╭─ SUPPLIED DATA

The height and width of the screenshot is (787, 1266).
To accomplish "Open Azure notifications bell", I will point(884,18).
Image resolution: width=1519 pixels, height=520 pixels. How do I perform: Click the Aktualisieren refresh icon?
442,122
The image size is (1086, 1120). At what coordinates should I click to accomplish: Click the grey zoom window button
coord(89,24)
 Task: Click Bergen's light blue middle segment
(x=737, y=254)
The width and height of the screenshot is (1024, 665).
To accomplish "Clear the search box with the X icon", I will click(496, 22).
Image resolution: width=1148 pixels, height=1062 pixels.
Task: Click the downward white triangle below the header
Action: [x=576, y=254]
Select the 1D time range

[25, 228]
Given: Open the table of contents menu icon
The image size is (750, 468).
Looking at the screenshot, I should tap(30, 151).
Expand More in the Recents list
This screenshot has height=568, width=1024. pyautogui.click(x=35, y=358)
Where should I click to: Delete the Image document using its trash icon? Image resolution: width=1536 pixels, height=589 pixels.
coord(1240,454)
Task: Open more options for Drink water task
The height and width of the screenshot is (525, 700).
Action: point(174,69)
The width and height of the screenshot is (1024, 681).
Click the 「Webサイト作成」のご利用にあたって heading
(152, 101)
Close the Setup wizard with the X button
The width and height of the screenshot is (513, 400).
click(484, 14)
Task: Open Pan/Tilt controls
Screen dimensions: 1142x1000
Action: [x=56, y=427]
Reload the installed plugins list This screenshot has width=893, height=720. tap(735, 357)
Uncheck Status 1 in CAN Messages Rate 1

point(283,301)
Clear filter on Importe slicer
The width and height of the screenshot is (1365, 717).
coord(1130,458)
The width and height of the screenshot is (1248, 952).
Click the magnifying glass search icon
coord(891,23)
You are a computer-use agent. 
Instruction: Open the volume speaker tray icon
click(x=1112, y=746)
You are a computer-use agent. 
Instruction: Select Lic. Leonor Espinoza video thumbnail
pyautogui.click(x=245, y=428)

╰─

EXERCISE DESCRIPTION: Reproduce, line for line, the material, starting at its first line, and end once the line holding "Given: Open the table of contents menu icon" has been output.

YOUR SOLUTION:
The height and width of the screenshot is (787, 1266).
To accomplish "Open Azure notifications bell", I will point(884,18).
Image resolution: width=1519 pixels, height=520 pixels. How do I perform: Click the Aktualisieren refresh icon?
442,122
The image size is (1086, 1120). At what coordinates should I click to accomplish: Click the grey zoom window button
coord(89,24)
 Task: Click Bergen's light blue middle segment
(x=737, y=254)
The width and height of the screenshot is (1024, 665).
To accomplish "Clear the search box with the X icon", I will click(496, 22).
Image resolution: width=1148 pixels, height=1062 pixels.
Task: Click the downward white triangle below the header
Action: [x=576, y=254]
Select the 1D time range

[25, 228]
Given: Open the table of contents menu icon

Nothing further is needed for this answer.